── Data shown ──

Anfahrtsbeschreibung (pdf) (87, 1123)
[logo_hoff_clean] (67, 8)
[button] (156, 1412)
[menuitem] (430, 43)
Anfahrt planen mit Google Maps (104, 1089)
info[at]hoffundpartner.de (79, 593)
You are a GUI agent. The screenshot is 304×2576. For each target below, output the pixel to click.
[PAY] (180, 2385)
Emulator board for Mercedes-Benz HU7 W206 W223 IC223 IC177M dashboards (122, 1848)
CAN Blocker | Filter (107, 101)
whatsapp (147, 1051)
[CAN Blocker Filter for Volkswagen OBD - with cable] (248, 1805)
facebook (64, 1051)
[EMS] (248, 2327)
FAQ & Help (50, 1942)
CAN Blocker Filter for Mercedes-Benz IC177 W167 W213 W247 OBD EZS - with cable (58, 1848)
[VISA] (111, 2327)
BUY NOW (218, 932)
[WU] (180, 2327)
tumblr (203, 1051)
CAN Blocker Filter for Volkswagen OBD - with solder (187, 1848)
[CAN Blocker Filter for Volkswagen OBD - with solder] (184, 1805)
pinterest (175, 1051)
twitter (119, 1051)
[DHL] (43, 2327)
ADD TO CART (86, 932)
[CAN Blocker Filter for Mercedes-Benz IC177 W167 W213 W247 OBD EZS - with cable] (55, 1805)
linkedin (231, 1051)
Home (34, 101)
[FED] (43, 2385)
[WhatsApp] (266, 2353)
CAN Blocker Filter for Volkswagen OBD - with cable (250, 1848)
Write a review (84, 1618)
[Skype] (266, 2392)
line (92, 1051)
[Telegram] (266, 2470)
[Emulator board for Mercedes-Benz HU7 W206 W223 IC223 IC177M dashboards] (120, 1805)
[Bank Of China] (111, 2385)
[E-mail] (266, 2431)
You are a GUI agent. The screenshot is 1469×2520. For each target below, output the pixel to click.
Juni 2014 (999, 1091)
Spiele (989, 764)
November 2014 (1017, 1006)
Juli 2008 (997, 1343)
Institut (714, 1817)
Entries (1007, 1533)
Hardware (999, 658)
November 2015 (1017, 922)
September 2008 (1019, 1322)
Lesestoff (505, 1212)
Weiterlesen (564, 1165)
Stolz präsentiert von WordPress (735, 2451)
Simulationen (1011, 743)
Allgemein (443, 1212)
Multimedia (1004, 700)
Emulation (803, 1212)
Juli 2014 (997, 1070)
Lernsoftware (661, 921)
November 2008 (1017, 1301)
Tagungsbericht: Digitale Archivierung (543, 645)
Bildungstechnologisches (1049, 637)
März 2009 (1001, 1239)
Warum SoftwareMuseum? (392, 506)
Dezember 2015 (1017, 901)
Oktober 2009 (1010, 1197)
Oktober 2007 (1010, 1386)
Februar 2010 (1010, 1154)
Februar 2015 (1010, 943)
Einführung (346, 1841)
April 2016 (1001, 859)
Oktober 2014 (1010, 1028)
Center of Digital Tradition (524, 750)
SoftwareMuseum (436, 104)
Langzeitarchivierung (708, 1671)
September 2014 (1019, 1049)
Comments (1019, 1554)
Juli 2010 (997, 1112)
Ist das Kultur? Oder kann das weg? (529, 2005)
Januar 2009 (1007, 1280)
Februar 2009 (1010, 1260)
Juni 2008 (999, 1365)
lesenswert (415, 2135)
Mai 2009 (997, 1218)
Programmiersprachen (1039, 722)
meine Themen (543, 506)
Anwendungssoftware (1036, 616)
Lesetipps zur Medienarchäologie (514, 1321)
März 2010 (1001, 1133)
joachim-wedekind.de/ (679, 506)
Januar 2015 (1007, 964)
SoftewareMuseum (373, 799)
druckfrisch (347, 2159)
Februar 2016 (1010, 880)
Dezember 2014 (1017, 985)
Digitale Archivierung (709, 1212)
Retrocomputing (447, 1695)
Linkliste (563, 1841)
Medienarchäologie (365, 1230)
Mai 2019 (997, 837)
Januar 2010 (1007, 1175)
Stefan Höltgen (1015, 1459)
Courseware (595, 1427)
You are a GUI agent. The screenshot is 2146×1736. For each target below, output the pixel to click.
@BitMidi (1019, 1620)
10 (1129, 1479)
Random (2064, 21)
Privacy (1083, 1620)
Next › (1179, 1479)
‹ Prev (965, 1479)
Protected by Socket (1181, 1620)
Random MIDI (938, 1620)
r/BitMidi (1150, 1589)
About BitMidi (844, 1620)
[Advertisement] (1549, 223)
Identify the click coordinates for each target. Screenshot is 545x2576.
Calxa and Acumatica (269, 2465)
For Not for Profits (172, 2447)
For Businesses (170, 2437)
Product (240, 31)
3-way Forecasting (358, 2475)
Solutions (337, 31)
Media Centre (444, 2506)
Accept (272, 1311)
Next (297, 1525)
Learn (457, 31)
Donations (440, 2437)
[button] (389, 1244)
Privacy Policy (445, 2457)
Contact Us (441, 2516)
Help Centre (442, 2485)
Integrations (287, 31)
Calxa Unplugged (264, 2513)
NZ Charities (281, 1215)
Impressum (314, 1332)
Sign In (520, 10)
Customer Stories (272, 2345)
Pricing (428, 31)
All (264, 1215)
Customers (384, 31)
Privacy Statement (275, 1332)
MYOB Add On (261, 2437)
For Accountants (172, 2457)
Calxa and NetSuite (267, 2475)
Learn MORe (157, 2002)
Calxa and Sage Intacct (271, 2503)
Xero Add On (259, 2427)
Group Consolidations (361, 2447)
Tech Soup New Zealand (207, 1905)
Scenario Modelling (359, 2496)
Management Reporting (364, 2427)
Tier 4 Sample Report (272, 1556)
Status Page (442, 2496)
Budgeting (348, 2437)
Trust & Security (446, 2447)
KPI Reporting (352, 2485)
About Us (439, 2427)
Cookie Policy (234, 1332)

───

#### Exercise goal
Write all the data out again, exactly.

#### Response
Anfahrtsbeschreibung (pdf) (87, 1123)
[logo_hoff_clean] (67, 8)
[button] (156, 1412)
[menuitem] (430, 43)
Anfahrt planen mit Google Maps (104, 1089)
info[at]hoffundpartner.de (79, 593)
You are a GUI agent. The screenshot is 304×2576. For each target below, output the pixel to click.
[PAY] (180, 2385)
Emulator board for Mercedes-Benz HU7 W206 W223 IC223 IC177M dashboards (122, 1848)
CAN Blocker | Filter (107, 101)
whatsapp (147, 1051)
[CAN Blocker Filter for Volkswagen OBD - with cable] (248, 1805)
facebook (64, 1051)
[EMS] (248, 2327)
FAQ & Help (50, 1942)
CAN Blocker Filter for Mercedes-Benz IC177 W167 W213 W247 OBD EZS - with cable (58, 1848)
[VISA] (111, 2327)
BUY NOW (218, 932)
[WU] (180, 2327)
tumblr (203, 1051)
CAN Blocker Filter for Volkswagen OBD - with solder (187, 1848)
[CAN Blocker Filter for Volkswagen OBD - with solder] (184, 1805)
pinterest (175, 1051)
twitter (119, 1051)
[DHL] (43, 2327)
ADD TO CART (86, 932)
[CAN Blocker Filter for Mercedes-Benz IC177 W167 W213 W247 OBD EZS - with cable] (55, 1805)
linkedin (231, 1051)
Home (34, 101)
[FED] (43, 2385)
[WhatsApp] (266, 2353)
CAN Blocker Filter for Volkswagen OBD - with cable (250, 1848)
Write a review (84, 1618)
[Skype] (266, 2392)
line (92, 1051)
[Telegram] (266, 2470)
[Emulator board for Mercedes-Benz HU7 W206 W223 IC223 IC177M dashboards] (120, 1805)
[Bank Of China] (111, 2385)
[E-mail] (266, 2431)
You are a GUI agent. The screenshot is 1469×2520. For each target below, output the pixel to click.
Juni 2014 (999, 1091)
Spiele (989, 764)
November 2014 (1017, 1006)
Juli 2008 (997, 1343)
Institut (714, 1817)
Entries (1007, 1533)
Hardware (999, 658)
November 2015 (1017, 922)
September 2008 (1019, 1322)
Lesestoff (505, 1212)
Weiterlesen (564, 1165)
Stolz präsentiert von WordPress (735, 2451)
Simulationen (1011, 743)
Allgemein (443, 1212)
Multimedia (1004, 700)
Emulation (803, 1212)
Juli 2014 (997, 1070)
Lernsoftware (661, 921)
November 2008 (1017, 1301)
Tagungsbericht: Digitale Archivierung (543, 645)
Bildungstechnologisches (1049, 637)
März 2009 (1001, 1239)
Warum SoftwareMuseum? (392, 506)
Dezember 2015 (1017, 901)
Oktober 2009 (1010, 1197)
Oktober 2007 (1010, 1386)
Februar 2010 (1010, 1154)
Februar 2015 (1010, 943)
Einführung (346, 1841)
April 2016 (1001, 859)
Oktober 2014 (1010, 1028)
Center of Digital Tradition (524, 750)
SoftwareMuseum (436, 104)
Langzeitarchivierung (708, 1671)
September 2014 (1019, 1049)
Comments (1019, 1554)
Juli 2010 (997, 1112)
Ist das Kultur? Oder kann das weg? (529, 2005)
Januar 2009 (1007, 1280)
Februar 2009 (1010, 1260)
Juni 2008 (999, 1365)
lesenswert (415, 2135)
Mai 2009 (997, 1218)
Programmiersprachen (1039, 722)
meine Themen (543, 506)
Anwendungssoftware (1036, 616)
Lesetipps zur Medienarchäologie (514, 1321)
März 2010 (1001, 1133)
joachim-wedekind.de/ (679, 506)
Januar 2015 (1007, 964)
SoftewareMuseum (373, 799)
druckfrisch (347, 2159)
Februar 2016 (1010, 880)
Dezember 2014 (1017, 985)
Digitale Archivierung (709, 1212)
Retrocomputing (447, 1695)
Linkliste (563, 1841)
Medienarchäologie (365, 1230)
Mai 2019 (997, 837)
Januar 2010 (1007, 1175)
Stefan Höltgen (1015, 1459)
Courseware (595, 1427)
You are a GUI agent. The screenshot is 2146×1736. For each target below, output the pixel to click.
@BitMidi (1019, 1620)
10 (1129, 1479)
Random (2064, 21)
Privacy (1083, 1620)
Next › (1179, 1479)
‹ Prev (965, 1479)
Protected by Socket (1181, 1620)
Random MIDI (938, 1620)
r/BitMidi (1150, 1589)
About BitMidi (844, 1620)
[Advertisement] (1549, 223)
Identify the click coordinates for each target. Screenshot is 545x2576.
Calxa and Acumatica (269, 2465)
For Not for Profits (172, 2447)
For Businesses (170, 2437)
Product (240, 31)
3-way Forecasting (358, 2475)
Solutions (337, 31)
Media Centre (444, 2506)
Accept (272, 1311)
Next (297, 1525)
Learn (457, 31)
Donations (440, 2437)
[button] (389, 1244)
Privacy Policy (445, 2457)
Contact Us (441, 2516)
Help Centre (442, 2485)
Integrations (287, 31)
Calxa Unplugged (264, 2513)
NZ Charities (281, 1215)
Impressum (314, 1332)
Sign In (520, 10)
Customer Stories (272, 2345)
Pricing (428, 31)
All (264, 1215)
Customers (384, 31)
Privacy Statement (275, 1332)
MYOB Add On (261, 2437)
For Accountants (172, 2457)
Calxa and NetSuite (267, 2475)
Learn MORe (157, 2002)
Calxa and Sage Intacct (271, 2503)
Xero Add On (259, 2427)
Group Consolidations (361, 2447)
Tech Soup New Zealand (207, 1905)
Scenario Modelling (359, 2496)
Management Reporting (364, 2427)
Tier 4 Sample Report (272, 1556)
Status Page (442, 2496)
Budgeting (348, 2437)
Trust & Security (446, 2447)
KPI Reporting (352, 2485)
About Us (439, 2427)
Cookie Policy (234, 1332)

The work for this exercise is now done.